After his brush with rolling maniacally on the ground, Johnston changed tack. This time, he would monitor the effect of nicotine injections on a test group of 35 volunteers. When the injections were withheld the patients developed cravings. The inference was obvious: the social pleasures of smoking were fig-leafs concealing the fact that smokers were little better than hopeless, hollow-eyed addicts.
Johnston outlined his case in The Lancet in 1942, but he remained a lone voice. For some mysterious reason, the medical establishment proved resistant to the claims of a Scottish GP who frothed from the mouth as his wife summoned paramedics. Johnston spent a decade hammering at a locked door. He grew embittered. He was denied funding by the Medical Research Council (MRC). The British Medical Journal, whose chairman, Johnston noted wryly, was a pipe-smoker, turned down his papers repeatedly.
Meanwhile, Johnston developed a notion to burn down the offices of the British Medical Association in Tavistock Square (abandoned, presumably, on discovering he’d given away his lighter). Publicity was the key to progress, he reasoned, and he took to consulting Sylvia Pankhurst, daughter of the suffragette Emmeline, a dab hand at furthering difficult causes. She suggested Johnston approach Winston Churchill at a public event and slap the cigar from the prime ministerial mouth.

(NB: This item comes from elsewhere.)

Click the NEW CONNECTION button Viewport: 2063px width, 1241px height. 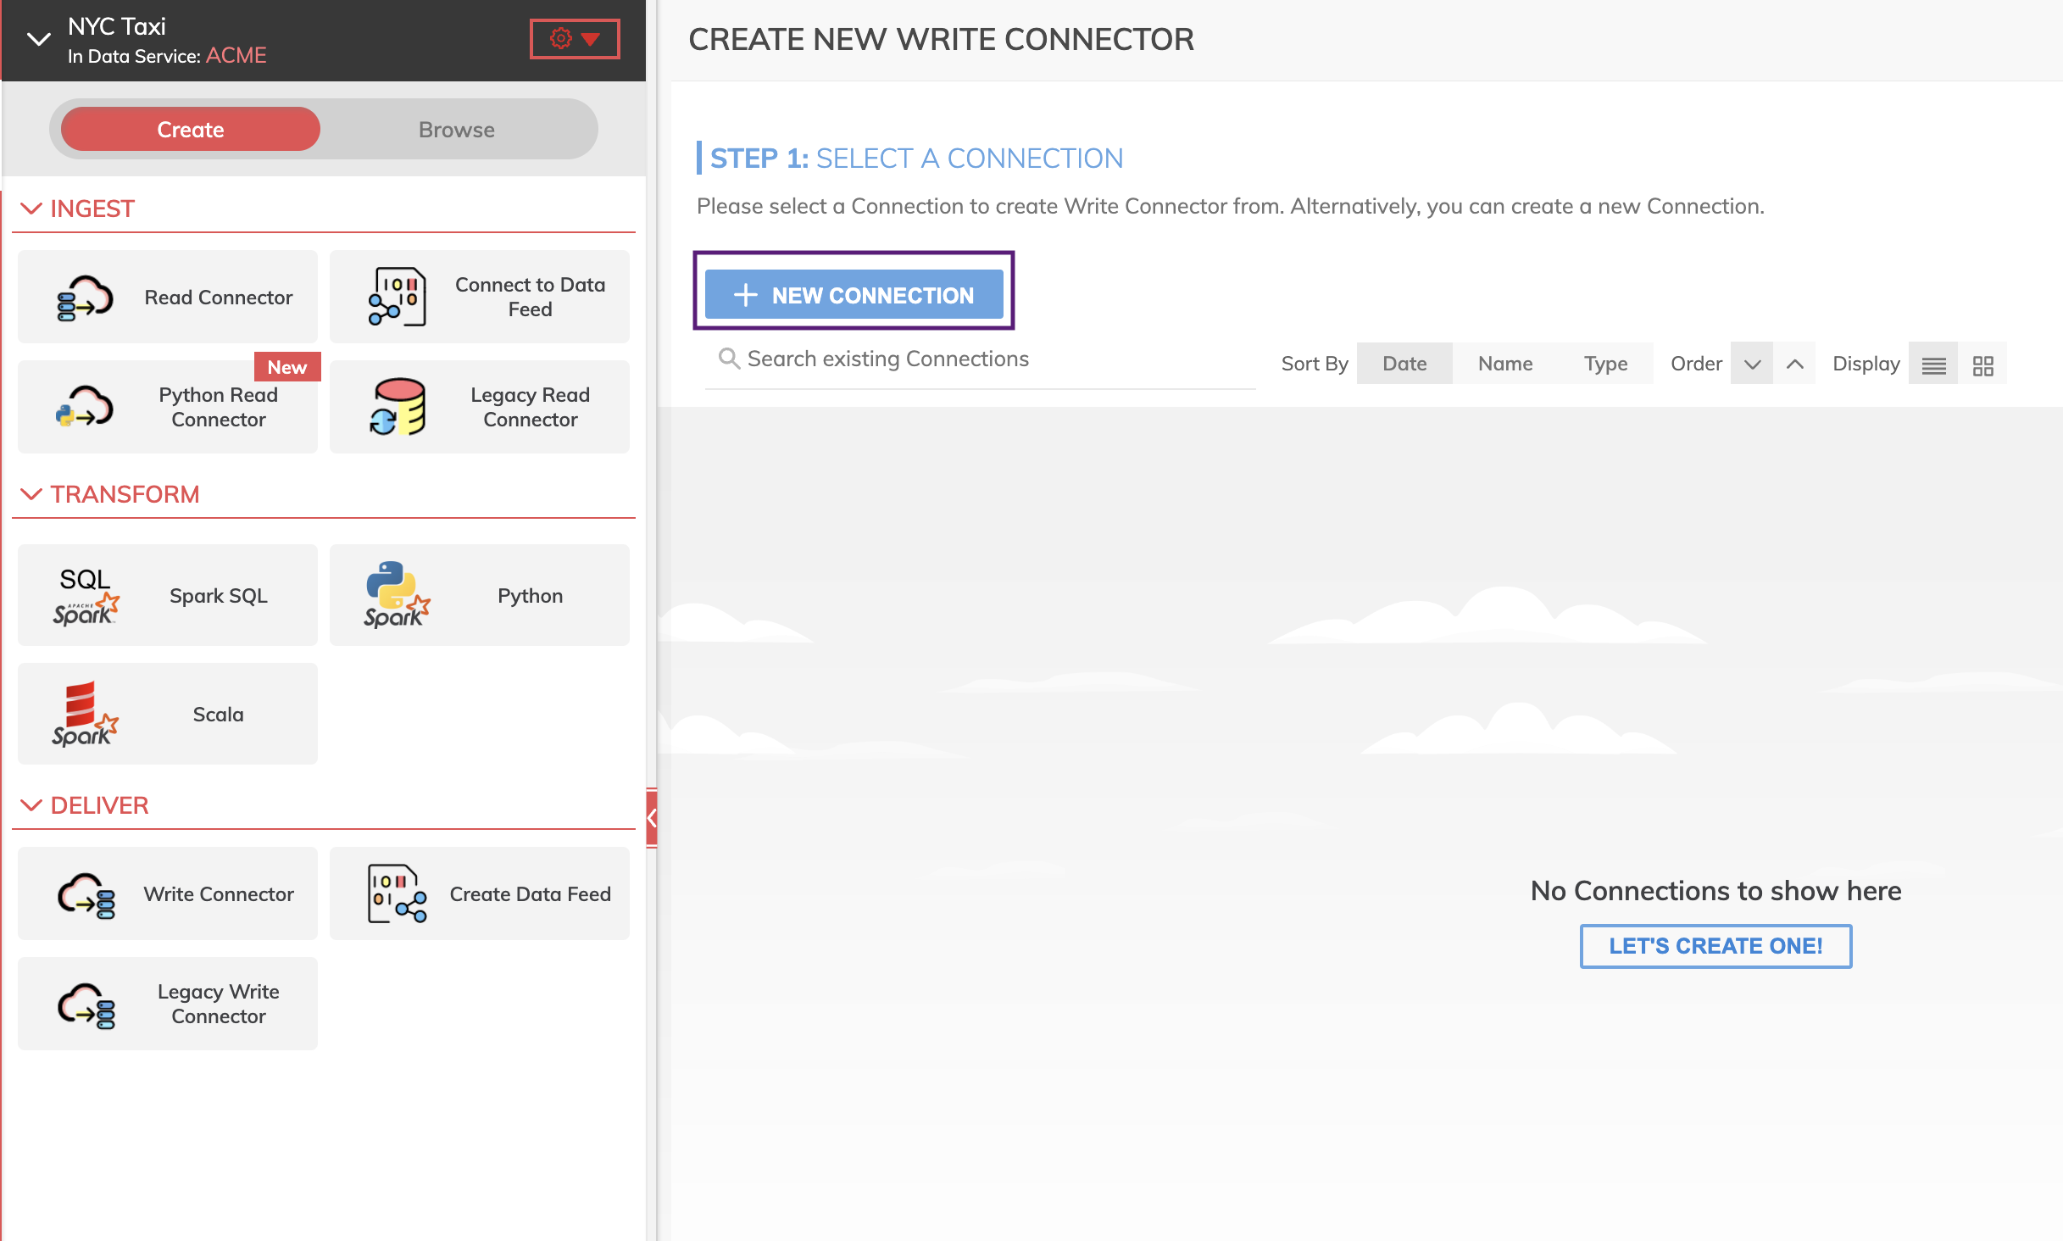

In 1948, Johnston made a final, desperate bid to the MRC for funds to prove the link between smoking and lung cancer, only to be told that two epidemiologists had just been tasked to undertake similar research. In 1950, Richard Doll and Bradford Hill announced that lung cancer had been linked definitively to tobacco use. In the process they did for the anti-smoking cause what Watson and Crick would go on to do for DNA, with an equal claim to posterity: “The funny thing,” says Ivor Johnston “was that father wasn’t upset as such. Rather, he was pleased his point had been accepted. He was interested more in people’s health and the evils of smoking than in his own reputation, which says a great deal about him, despite his quite intense single-mindedness.”
Lennox Johnston died in Hampshire aged 87, his final years taken up as a GP in Lymington and as president of the National Society of Non-Smokers. As Ivor recalls, he would have preferred to withhold treatment from those of his patients who smoked, prefiguring recent moves by the NHS in Hertfordshire. Prevented by the Hippocratic oath from doing so, though, he settled for shooting those patients really frosty looks. Similarly, Johnston never quite forgave his son for following him into general practice, not when there was a war to be fought. Yet he would have been gratified to know that his grandson, Professor Sebastian Lennox Johnston, became one of Britain’s leading lights in asthma research. History may have forgotten his pioneering grandfather – but the family’s clean-lunged legacy is one flame that won’t be extinguished any time soon.